Date | November 2017 | Marks available | 5 | Reference code | 17N.2.SL.tz0.7 |
Level | Standard Level | Paper | Paper 2 | Time zone | time zone 0 |
Command term | Distinguish | Question number | 7 | Adapted from | N/A |
Question
Describe how a glucose molecule forms a polysaccharide molecule.
Distinguish between the skill profile of a javelin throw and a forehand shot in table tennis.
Explain the application of Newton’s three laws of motion to a swimmer as they start a race from the blocks.

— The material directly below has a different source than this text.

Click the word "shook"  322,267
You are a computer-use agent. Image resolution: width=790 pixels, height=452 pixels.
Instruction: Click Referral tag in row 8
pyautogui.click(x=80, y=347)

Analyse the distribution of blood during maximal exercise.
Markscheme
addition of monosaccharides/glucose «molecules» form disaccharide «if two molecules»/polysaccharide «if many molecules»/glycogen ✔
a condensation reaction takes place to form a disaccharide/polysaccharides/ glycogen ✔
condensation polymerization/condensation reaction releases/removes a water «molecule» from the reaction ✔
glycogenesis is the formation of glycogen from glucose ✔
Accept answers presented in a diagram.
Candidates can only be credited for identifying the skill profile continuum if they apply the skill profile to the javelin throw and table tennis forehand.
Newton’s first law/law of inertia:
swimmer is at rest as no external force is acting upon them ✔
after the starting signal they apply a force to overcome their inertia to start moving ✔
Newton’s second law/law of acceleration:
the greater the force they apply as the push off from the blocks the faster they accelerate ✔
the swimmer’s movement is made in the direction of the force applied ✔
acceleration is dependent on swimmer’s mass ✔
Newton’s third law/law of reaction:
swimmer applies action force down and back on the blocks ✔
the blocks apply an upwards and forwards reaction force ✔
Award [2 max] per law.
Accept reference to impulse momentum relationship.
ANS/sympathetic nervous system shunts blood from an area of low demand to high demand ✔
redistribution increased to 80–85 % blood flow (Q) to the «working» muscles ✔
causes a reduced blood flow to kidneys/liver/stomach/pancreas/intestines
OR
15–20 % blood flow / Q to non-essential organs ✔
blood flow to the brain remains constant/slightly lower ✔
vasodilation «of arterioles» in the «working» muscles
OR
local dilation substances prevent vasoconstriction of the muscle tissue ✔
vasoconstriction «of arterioles» in the organs ✔
constriction of pre-capillary sphincters to the organs ✔
dilation of pre-capillary sphincters to the «working» muscles ✔
if the body starts to overheat as a result of exercise or high environmental temperatures more blood is redirected to the skin ✔
the percentage blood flow to the heart remains the same at rest and during exercise
OR
in absolute values the heart receives greater volumes of oxygen as exercise intensity increases ✔
Examiners report
Candidates struggled to achieve full marks for this question.
This question was generally answered well, although some students were clearly unfamiliar with the concepts of skill profiles. Candidates are encouraged to use a t-chart to answer the question as it makes it easier for the candidates to organize their thoughts and for the examiners to clearly see and gauge the quality of candidate responses.
Overall, many candidates accurately defined at least one of the Newton’s three laws, yet struggled to explain the application of the laws to the situation, missing out on valuable marks. Overall Newton’s third law was applied the best, with many candidates struggling to appropriately apply the second law. Commonly there was also a confusion in the application of the first and second law.
Overall the stronger candidates were able to outline the overall amount of blood distributed to the working muscles and non-essential tissues during maximal exercise. However very few candidates were able to explain the vascular shunt mechanism and analyse how this was achieved. The weaker student responses contained many physiological contradictions.